For the evaluation of degenerative changes of the glenohumeral joint, the Samilson-Prieto classification was used to grade the stages of osteoarthritis on the basis of the osteophytes sizes located at the inferior humeral head measured in a cranial to caudal direction (Grade I = < 3 mm, mild osteoarthritis, Grade II = 3-6 mm, moderate osteoarthritis, Grad III = ≥7 mm, severe osteoarthritis) [9, 10]. The acromion configuration was assessed according to the Bigliani classification, which categorizes the acromion into three types according to the angle of the lateral notch (type I: flat acromion, type II: curved acromion, type III: hook shaped acromion) [11]. The acromiohumeral distance (AHD) was assessed by measuring the distance from the inferior edge of the acromion to the humeral head in the Y-projection [12, 13]. The critical shoulder angle (CSA; Fig. 3) was measured by drawing a line parallel to the glenoid in an anterior-posterior radiograph and a line through the inferior-lateral edge of the glenoid and the inferior-lateral edge of the acromion.
The angle was measured in order to evaluate the humeral coverage of the acromion and the inclination of the glenoid which has been shown to correlate with the risk for rotator cuff tears or glenohumeral osteoarthritis [14, 15]. The CT-like MR images were evaluated by both readers for calcifications of the rotator cuff, osseous glenoid defects, subcortical cysts and tears of the rotator cuff (Fig. 4, 5, 6, 7 and 8).

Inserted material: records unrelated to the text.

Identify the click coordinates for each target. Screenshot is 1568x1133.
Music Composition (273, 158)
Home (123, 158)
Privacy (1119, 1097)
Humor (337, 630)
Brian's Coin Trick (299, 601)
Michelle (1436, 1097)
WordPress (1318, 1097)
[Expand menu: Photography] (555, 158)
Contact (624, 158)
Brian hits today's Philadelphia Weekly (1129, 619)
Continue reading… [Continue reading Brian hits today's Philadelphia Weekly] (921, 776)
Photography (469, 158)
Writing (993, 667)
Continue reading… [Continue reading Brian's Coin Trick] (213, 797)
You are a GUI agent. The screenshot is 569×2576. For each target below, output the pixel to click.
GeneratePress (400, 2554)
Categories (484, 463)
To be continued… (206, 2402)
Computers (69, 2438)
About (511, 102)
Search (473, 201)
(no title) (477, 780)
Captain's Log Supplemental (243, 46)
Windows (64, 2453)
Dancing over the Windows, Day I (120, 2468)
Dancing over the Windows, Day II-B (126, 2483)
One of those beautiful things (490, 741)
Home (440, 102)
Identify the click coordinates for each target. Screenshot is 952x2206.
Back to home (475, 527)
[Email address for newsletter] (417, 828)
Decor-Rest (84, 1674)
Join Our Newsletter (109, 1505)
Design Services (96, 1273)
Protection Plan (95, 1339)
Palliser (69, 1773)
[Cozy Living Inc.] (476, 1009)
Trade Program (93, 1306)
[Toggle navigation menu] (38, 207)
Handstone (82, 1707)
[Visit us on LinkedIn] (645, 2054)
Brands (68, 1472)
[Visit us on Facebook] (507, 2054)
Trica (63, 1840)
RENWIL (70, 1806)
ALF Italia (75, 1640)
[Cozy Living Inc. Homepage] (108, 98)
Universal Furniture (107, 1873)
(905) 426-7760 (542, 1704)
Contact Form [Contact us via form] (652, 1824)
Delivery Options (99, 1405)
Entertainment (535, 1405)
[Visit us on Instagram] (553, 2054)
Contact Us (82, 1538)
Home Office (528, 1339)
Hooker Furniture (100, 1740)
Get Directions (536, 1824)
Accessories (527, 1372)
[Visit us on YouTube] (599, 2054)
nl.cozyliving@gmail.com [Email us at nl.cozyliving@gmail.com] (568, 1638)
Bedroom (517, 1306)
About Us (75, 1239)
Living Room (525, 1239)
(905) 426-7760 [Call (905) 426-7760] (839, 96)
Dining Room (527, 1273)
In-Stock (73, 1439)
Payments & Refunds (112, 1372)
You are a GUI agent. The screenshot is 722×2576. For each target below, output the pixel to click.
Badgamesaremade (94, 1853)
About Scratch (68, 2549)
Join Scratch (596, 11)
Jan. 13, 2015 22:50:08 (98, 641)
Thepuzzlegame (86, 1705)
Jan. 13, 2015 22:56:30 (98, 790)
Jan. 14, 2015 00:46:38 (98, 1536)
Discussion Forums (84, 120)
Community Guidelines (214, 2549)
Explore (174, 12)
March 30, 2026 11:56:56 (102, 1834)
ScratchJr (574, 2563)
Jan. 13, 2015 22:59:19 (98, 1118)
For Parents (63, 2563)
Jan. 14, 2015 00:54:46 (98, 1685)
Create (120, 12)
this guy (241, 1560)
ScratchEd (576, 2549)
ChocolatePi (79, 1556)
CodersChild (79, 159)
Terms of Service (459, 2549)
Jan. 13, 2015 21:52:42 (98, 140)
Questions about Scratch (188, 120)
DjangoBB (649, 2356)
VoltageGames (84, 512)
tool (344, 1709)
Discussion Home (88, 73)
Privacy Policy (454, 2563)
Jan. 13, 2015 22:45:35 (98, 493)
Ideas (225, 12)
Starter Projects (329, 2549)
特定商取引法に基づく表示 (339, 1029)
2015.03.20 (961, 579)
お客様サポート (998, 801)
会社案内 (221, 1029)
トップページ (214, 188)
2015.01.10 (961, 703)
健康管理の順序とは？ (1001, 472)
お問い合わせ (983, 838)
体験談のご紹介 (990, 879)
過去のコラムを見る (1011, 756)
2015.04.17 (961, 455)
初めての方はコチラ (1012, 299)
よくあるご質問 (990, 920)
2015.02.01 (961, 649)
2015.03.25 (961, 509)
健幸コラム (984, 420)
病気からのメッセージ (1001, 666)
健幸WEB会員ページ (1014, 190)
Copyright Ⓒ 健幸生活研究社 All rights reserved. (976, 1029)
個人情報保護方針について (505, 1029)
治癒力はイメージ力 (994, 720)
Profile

For intra-rater reproducibility, the MR-derived simulated radiographs of the 23 subjects were reassessed after 4 weeks by one radiologist.
Statistical analysis
The data were analyzed using IBM SPSS Statistics for Windows, version 27.0 (IBM Corp., Armonk, N.Y., USA). All statistical tests were performed two-sided and a level of significance (α) of 0.05 was used for all tests. Paired t-test (for numeric variables), McNemar’s test (for binary categorical variables) and Wilcoxon signed-rank test (for the categorical variables) were used to evaluate differences in gradings between the MR-derived images and the conventional radiographs. Agreement between the MR-derived simulated radiographs and conventional radiographs was calculated using Cohen’s Kappa. The inter-observer and intra-observer reliability of the assessment of the MR-derived simulated radiographs and the assessment of the conventional radiographs were also calculated using Cohen’s Kappa [16]. Agreement was interpreted as poor (0), slight (0.0–0.2), fair (0.21–0.40), moderate (0.41–0.60), substantial (0.61–0.80), and perfect (0.81–1.00) [17].